>> BEGIN DATASET ENTRIES

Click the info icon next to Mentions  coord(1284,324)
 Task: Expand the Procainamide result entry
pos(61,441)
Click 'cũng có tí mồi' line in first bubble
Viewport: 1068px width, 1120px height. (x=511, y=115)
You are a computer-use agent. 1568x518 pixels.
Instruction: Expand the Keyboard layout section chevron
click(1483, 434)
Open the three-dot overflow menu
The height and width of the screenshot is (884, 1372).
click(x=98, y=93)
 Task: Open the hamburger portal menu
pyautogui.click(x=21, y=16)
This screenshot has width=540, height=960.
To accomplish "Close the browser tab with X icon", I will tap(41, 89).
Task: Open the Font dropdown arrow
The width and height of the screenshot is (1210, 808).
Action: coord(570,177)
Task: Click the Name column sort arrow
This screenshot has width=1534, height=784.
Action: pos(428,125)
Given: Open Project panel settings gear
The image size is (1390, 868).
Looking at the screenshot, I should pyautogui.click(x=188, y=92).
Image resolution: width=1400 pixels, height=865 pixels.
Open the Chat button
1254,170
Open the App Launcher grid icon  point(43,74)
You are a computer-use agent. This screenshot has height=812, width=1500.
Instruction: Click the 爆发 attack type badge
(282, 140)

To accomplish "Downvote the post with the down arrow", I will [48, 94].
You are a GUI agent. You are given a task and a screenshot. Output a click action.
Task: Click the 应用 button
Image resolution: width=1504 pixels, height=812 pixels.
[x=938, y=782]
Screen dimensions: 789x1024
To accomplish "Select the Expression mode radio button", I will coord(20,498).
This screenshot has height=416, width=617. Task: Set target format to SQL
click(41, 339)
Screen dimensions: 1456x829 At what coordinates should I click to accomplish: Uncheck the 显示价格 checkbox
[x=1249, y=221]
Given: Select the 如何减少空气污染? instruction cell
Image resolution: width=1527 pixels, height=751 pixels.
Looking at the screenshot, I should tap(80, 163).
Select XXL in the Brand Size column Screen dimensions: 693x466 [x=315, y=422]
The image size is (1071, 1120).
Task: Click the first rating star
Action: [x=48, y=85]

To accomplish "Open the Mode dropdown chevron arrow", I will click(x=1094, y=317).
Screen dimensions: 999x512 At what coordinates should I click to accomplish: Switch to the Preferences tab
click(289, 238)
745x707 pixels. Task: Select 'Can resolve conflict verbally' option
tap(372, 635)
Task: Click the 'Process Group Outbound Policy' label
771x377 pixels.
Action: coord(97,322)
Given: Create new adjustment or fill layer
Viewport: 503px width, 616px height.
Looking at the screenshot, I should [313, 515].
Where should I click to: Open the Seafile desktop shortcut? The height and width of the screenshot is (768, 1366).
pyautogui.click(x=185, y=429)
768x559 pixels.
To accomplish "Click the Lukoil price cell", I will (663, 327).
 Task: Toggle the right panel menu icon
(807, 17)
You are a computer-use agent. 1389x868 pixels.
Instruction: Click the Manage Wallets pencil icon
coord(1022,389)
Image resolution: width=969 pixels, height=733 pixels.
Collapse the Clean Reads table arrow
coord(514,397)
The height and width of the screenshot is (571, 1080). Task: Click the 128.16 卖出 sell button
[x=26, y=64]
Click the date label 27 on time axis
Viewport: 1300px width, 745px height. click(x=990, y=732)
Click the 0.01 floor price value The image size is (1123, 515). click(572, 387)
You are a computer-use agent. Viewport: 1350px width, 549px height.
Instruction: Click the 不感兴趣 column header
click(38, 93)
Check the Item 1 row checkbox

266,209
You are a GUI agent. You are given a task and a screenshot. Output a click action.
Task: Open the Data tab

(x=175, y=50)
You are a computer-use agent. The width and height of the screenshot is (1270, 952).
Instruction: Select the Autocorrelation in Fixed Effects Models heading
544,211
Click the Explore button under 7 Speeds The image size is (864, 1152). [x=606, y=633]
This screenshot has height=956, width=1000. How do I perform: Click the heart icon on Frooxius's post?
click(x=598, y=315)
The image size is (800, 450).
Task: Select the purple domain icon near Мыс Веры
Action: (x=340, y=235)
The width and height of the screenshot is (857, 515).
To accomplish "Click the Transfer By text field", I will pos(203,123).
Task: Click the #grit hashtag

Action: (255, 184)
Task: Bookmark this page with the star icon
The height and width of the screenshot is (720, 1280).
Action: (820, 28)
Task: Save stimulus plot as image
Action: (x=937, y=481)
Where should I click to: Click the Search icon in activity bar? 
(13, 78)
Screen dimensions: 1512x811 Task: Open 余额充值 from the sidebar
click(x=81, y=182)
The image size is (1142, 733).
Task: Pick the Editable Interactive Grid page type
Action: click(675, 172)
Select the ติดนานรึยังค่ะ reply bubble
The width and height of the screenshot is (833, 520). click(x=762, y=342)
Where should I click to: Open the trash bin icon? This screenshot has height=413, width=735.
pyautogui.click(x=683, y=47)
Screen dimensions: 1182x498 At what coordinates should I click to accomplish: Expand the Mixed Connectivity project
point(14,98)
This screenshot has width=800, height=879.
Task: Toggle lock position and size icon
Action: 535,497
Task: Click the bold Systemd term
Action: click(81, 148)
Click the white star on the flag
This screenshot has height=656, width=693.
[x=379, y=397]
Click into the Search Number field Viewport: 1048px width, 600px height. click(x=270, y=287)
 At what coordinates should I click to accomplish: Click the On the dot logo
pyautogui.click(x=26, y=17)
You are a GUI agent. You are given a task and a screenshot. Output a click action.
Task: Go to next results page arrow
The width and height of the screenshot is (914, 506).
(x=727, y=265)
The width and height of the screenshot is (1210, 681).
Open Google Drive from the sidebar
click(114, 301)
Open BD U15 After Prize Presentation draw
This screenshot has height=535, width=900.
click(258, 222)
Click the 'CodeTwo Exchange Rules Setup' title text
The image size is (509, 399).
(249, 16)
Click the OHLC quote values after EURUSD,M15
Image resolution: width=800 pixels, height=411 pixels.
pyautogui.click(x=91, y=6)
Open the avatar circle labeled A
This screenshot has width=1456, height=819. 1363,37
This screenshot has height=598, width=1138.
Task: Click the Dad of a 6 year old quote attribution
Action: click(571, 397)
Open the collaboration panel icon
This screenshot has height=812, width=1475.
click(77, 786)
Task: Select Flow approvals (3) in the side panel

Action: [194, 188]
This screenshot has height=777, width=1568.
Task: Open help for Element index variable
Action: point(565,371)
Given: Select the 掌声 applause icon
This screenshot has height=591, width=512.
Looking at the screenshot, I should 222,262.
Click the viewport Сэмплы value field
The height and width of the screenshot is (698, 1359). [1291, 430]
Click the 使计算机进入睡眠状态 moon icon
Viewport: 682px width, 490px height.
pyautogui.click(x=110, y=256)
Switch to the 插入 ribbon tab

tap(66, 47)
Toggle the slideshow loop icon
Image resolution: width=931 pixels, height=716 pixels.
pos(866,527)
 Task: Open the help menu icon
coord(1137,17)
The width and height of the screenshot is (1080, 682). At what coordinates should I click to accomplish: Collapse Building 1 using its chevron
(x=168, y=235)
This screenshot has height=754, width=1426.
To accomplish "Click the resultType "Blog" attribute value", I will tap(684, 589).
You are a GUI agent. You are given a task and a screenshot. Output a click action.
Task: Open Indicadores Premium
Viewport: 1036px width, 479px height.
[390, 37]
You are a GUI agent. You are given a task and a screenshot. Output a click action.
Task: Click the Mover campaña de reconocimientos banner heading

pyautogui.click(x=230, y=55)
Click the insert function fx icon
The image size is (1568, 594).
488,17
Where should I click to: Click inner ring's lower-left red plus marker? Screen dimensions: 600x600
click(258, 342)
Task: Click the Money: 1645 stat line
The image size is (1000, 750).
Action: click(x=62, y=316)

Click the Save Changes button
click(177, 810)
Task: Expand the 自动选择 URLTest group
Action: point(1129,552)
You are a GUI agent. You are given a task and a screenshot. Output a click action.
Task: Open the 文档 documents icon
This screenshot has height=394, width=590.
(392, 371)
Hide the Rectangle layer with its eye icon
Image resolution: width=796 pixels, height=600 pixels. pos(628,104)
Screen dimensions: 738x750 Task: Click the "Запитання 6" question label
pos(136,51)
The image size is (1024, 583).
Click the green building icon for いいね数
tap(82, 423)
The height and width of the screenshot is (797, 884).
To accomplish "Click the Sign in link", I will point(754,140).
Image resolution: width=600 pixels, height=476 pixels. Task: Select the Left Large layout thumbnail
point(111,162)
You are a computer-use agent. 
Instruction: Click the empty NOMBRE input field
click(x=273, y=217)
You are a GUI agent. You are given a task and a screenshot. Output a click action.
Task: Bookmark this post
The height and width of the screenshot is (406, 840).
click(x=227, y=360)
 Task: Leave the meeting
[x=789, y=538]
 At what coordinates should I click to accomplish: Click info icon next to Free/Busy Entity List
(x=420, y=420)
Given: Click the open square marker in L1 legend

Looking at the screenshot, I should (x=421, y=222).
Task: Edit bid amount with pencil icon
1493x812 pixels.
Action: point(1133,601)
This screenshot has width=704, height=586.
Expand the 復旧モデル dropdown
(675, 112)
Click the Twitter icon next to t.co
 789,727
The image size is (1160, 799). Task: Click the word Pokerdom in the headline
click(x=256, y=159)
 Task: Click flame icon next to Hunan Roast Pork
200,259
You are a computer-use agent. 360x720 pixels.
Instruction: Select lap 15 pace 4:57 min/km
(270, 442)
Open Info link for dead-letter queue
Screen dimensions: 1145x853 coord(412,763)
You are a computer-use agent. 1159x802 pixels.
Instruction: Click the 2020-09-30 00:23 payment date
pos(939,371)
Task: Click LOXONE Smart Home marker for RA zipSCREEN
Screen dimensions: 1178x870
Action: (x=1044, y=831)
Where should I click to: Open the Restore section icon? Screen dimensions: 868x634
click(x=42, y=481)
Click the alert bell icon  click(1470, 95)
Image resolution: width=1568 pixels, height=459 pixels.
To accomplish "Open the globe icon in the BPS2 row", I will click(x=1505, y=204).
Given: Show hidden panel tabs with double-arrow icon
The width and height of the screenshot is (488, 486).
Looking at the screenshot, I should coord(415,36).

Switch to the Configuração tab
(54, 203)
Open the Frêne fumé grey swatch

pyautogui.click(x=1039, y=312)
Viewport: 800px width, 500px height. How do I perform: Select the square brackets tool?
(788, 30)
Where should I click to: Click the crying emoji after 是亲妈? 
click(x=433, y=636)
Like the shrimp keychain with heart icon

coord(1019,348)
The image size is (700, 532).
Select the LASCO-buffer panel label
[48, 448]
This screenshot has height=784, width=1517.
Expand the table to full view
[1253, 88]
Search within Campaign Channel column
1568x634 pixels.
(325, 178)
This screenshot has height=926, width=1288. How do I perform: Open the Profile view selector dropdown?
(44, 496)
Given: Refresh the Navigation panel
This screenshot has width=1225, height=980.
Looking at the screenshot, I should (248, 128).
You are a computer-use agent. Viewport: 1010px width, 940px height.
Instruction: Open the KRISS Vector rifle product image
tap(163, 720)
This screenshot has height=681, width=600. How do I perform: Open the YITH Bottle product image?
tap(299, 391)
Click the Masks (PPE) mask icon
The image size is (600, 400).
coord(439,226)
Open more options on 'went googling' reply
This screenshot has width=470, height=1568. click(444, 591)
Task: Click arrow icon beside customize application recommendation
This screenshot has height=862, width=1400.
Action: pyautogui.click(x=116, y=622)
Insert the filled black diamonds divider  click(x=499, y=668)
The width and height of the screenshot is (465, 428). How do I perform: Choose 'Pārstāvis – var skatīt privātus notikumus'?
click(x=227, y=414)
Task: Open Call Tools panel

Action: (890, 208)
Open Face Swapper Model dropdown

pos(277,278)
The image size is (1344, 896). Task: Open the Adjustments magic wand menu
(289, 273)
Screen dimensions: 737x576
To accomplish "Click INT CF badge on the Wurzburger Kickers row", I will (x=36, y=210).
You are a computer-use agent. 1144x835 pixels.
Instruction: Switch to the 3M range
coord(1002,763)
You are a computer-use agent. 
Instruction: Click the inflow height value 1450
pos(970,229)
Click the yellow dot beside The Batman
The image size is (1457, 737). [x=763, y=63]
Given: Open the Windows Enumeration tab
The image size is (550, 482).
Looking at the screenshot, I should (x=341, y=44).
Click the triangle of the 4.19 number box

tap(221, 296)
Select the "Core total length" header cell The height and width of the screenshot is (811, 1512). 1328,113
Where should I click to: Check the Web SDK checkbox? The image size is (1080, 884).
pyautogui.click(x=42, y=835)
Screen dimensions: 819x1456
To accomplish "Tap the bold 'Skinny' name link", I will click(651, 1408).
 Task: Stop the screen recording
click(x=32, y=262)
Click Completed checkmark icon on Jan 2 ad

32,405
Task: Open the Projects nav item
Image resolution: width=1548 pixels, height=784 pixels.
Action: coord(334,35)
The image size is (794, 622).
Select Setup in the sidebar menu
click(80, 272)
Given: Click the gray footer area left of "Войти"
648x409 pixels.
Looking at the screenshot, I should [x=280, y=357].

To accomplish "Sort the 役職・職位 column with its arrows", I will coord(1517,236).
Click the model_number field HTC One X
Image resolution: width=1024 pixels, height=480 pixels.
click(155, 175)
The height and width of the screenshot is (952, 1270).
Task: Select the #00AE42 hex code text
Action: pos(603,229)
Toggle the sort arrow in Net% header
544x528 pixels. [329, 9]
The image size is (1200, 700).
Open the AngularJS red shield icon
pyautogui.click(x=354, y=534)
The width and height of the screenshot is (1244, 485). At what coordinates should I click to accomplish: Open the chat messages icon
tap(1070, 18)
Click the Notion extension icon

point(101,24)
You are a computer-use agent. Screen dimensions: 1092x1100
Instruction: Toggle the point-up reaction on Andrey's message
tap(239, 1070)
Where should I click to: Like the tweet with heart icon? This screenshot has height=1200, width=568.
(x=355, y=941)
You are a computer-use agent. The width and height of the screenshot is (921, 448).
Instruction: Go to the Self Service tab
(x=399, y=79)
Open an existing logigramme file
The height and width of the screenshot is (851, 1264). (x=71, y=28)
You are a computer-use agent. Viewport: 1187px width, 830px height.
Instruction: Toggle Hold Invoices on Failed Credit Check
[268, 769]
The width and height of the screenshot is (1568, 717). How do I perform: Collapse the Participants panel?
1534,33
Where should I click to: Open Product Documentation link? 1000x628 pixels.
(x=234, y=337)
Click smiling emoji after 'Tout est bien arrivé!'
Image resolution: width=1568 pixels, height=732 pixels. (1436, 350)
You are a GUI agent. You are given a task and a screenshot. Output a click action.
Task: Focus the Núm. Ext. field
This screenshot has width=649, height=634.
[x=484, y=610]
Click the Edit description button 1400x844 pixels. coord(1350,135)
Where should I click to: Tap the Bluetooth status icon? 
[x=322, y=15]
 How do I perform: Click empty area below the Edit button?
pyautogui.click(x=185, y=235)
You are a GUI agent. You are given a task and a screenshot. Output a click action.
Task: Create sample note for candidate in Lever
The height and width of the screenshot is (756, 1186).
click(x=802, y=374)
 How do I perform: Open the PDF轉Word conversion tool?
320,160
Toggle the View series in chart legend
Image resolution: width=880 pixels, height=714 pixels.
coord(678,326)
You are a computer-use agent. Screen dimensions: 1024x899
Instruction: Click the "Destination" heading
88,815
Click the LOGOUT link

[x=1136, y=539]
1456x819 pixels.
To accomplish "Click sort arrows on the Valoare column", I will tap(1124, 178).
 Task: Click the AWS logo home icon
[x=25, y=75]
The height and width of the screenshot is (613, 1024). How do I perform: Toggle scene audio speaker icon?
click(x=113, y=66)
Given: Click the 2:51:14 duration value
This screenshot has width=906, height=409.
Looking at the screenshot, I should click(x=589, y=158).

>> END DATASET ENTRIES

OBJECTIVE
Please render the records between the line holding "You are a computer-use agent. Viewport: 1010px" and the line holding "will click(651, 1408).", inclusive, as a numbered list, leaving out blank lines.

OUTPUT OF THE TASK
1. You are a computer-use agent. Viewport: 1010px width, 940px height.
2. Instruction: Open the KRISS Vector rifle product image
3. tap(163, 720)
4. This screenshot has height=681, width=600. How do I perform: Open the YITH Bottle product image?
5. tap(299, 391)
6. Click the Masks (PPE) mask icon
7. The image size is (600, 400).
8. coord(439,226)
9. Open more options on 'went googling' reply
10. This screenshot has width=470, height=1568. click(444, 591)
11. Task: Click arrow icon beside customize application recommendation
12. This screenshot has height=862, width=1400.
13. Action: pyautogui.click(x=116, y=622)
14. Insert the filled black diamonds divider  click(x=499, y=668)
15. The width and height of the screenshot is (465, 428). How do I perform: Choose 'Pārstāvis – var skatīt privātus notikumus'?
16. click(x=227, y=414)
17. Task: Open Call Tools panel
18. Action: (890, 208)
19. Open Face Swapper Model dropdown
20. pos(277,278)
21. The image size is (1344, 896). Task: Open the Adjustments magic wand menu
22. (289, 273)
23. Screen dimensions: 737x576
24. To accomplish "Click INT CF badge on the Wurzburger Kickers row", I will (x=36, y=210).
25. You are a computer-use agent. 1144x835 pixels.
26. Instruction: Switch to the 3M range
27. coord(1002,763)
28. You are a computer-use agent. 
29. Instruction: Click the inflow height value 1450
30. pos(970,229)
31. Click the yellow dot beside The Batman
32. The image size is (1457, 737). [x=763, y=63]
33. Given: Open the Windows Enumeration tab
34. The image size is (550, 482).
35. Looking at the screenshot, I should (x=341, y=44).
36. Click the triangle of the 4.19 number box
37. tap(221, 296)
38. Select the "Core total length" header cell The height and width of the screenshot is (811, 1512). 1328,113
39. Where should I click to: Check the Web SDK checkbox? The image size is (1080, 884).
40. pyautogui.click(x=42, y=835)
41. Screen dimensions: 819x1456
42. To accomplish "Tap the bold 'Skinny' name link", I will click(651, 1408).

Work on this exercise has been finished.